# [EXERCISE BRIEF]
Output the lines of the listing below exactly, starting at the line containing "The height and" and stopping after the last line, with any pictures dropped.

# [STORED DATA]
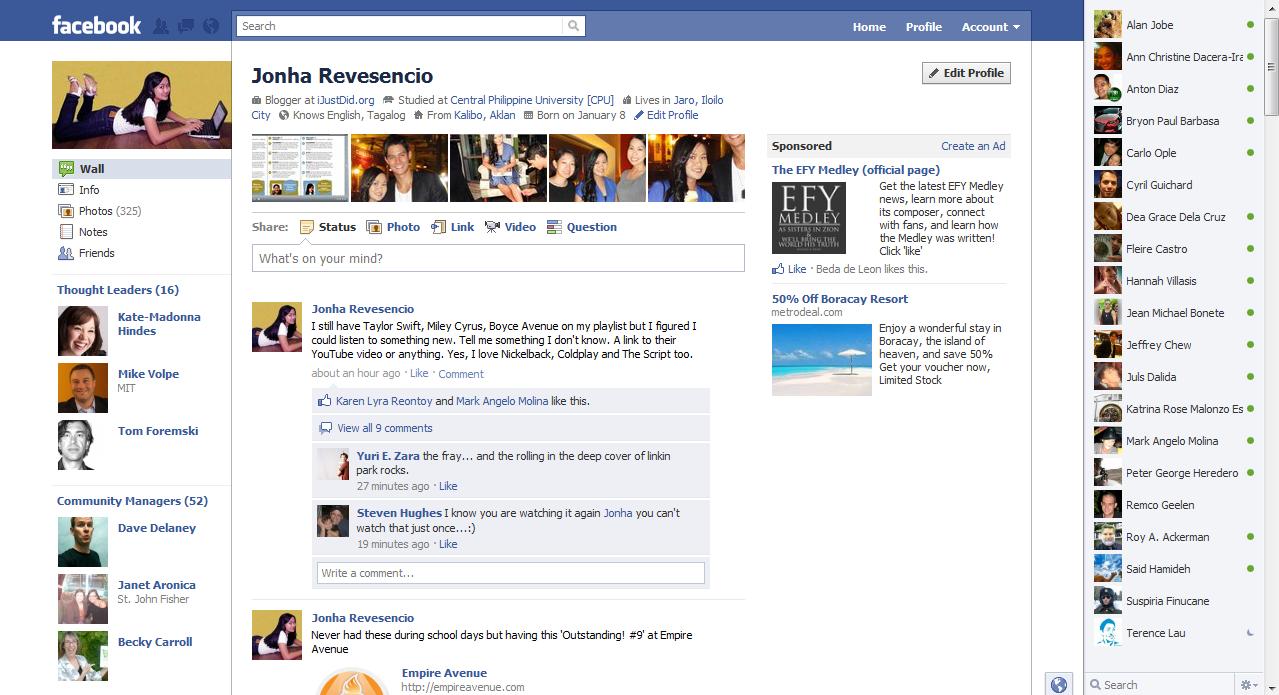This screenshot has height=695, width=1279.
Task: Like Jonha's playlist status update
Action: click(419, 373)
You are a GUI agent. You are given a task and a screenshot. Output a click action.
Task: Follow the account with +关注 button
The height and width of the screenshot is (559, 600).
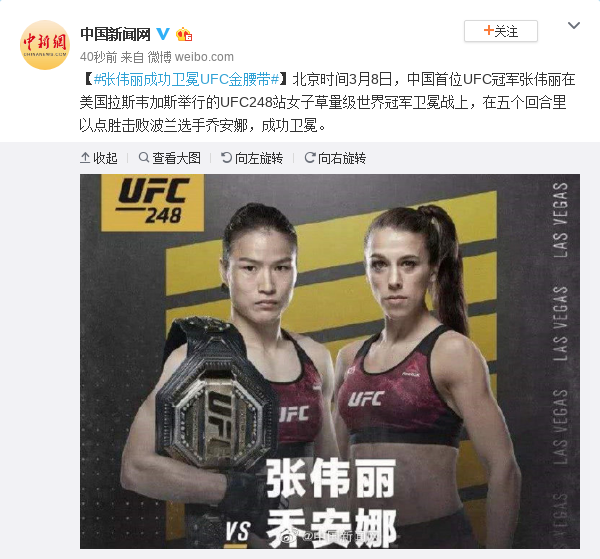point(501,31)
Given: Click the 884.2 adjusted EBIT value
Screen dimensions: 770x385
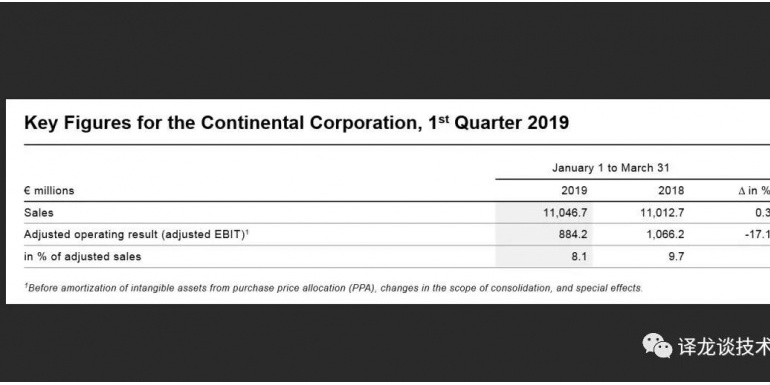Looking at the screenshot, I should 573,235.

# [ANSWER SPACE]
The height and width of the screenshot is (559, 600).
point(501,31)
Given: Click the 884.2 adjusted EBIT value
Screen dimensions: 770x385
Looking at the screenshot, I should 573,235.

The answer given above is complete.